◆ YOUR INSTRUCTIONS
Restate exactly, and only, the lines from the one with "Task: Show the Pipes tab" through the end of the data, with both of those end lines kept. Drop any pictures.

[Dataset entries]
=======
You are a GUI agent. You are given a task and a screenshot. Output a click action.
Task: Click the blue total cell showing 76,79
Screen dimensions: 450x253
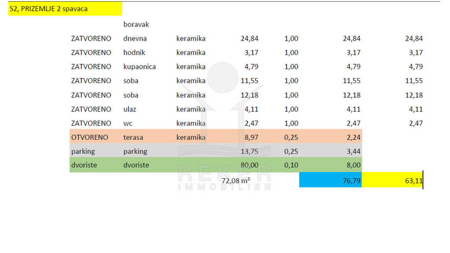330,180
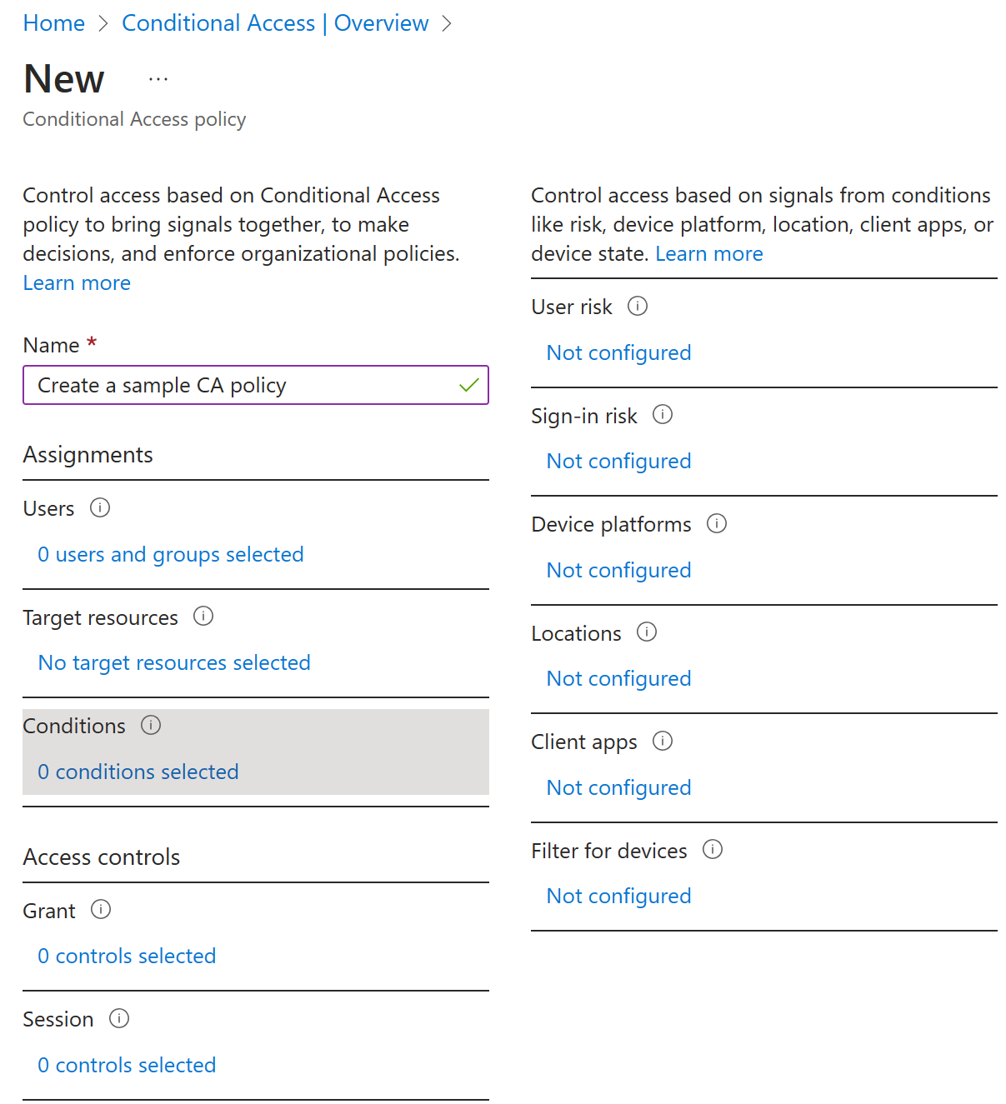
Task: Navigate to the Home breadcrumb
Action: (53, 22)
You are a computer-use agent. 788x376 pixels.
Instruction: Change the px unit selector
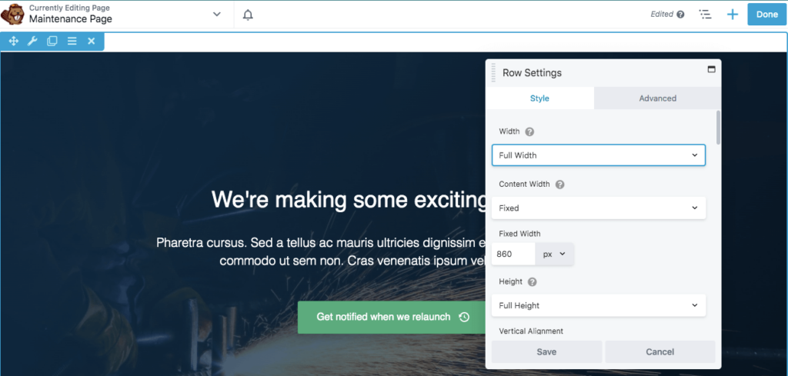coord(554,254)
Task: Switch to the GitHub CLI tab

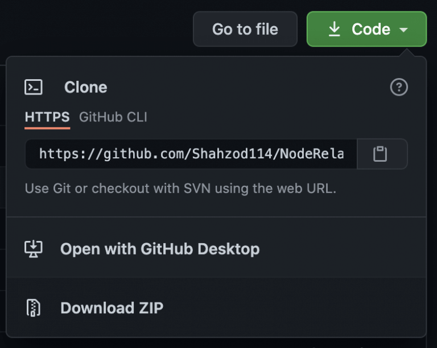Action: pyautogui.click(x=113, y=117)
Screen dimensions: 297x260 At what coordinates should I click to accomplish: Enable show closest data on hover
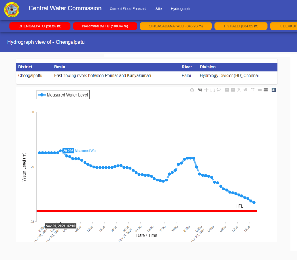pyautogui.click(x=259, y=90)
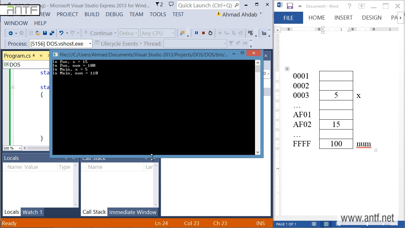Open the Ahmad Ahdab account dropdown
405x228 pixels.
pos(261,14)
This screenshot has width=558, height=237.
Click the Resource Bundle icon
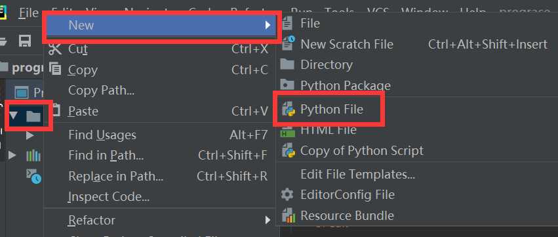coord(289,215)
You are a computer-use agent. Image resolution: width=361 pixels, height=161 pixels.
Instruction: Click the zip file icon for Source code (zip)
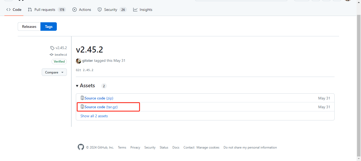[x=82, y=98]
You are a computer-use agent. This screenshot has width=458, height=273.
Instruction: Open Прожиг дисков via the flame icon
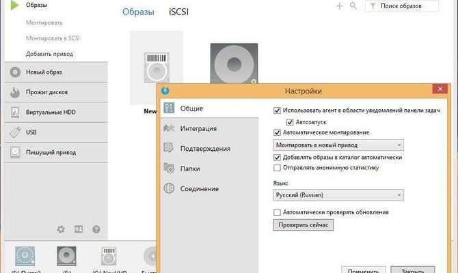(x=15, y=92)
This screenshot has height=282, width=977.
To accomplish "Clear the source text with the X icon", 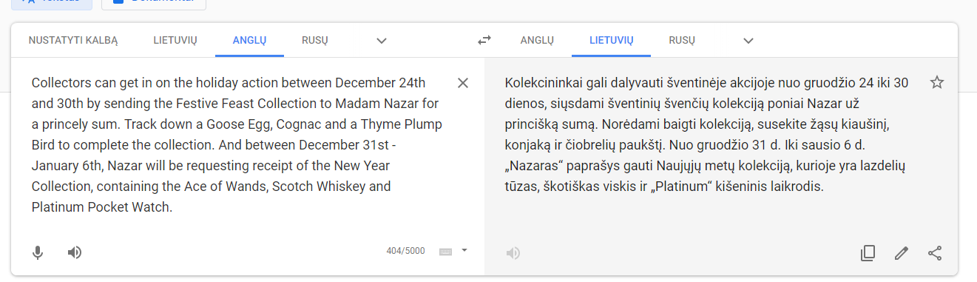I will (463, 83).
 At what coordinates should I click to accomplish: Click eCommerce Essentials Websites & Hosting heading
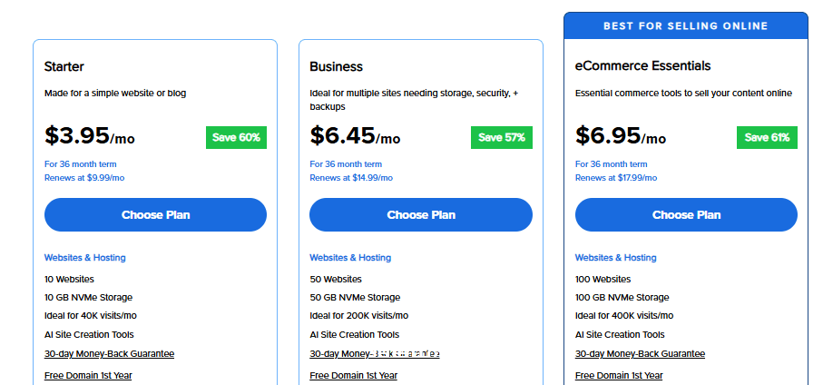click(616, 257)
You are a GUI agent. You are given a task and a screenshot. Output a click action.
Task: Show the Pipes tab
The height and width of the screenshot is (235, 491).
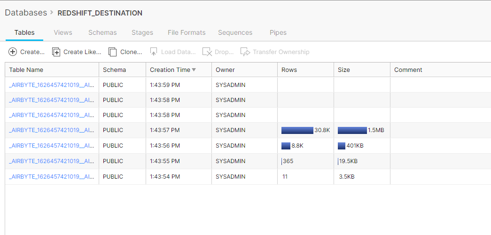point(278,32)
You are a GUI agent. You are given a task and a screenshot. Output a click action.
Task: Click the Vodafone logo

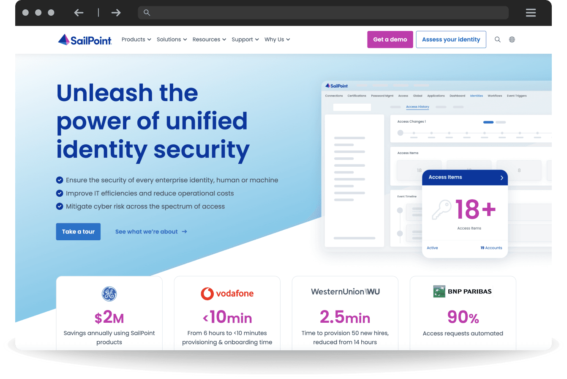click(227, 294)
=======
◆ RESULT OF THIS TASK
Task: Show the Pipes tab
The height and width of the screenshot is (235, 491).
point(278,32)
You are a GUI agent. You are given a task and a screenshot. Output a click action.
Task: Click the Vodafone logo

click(227, 294)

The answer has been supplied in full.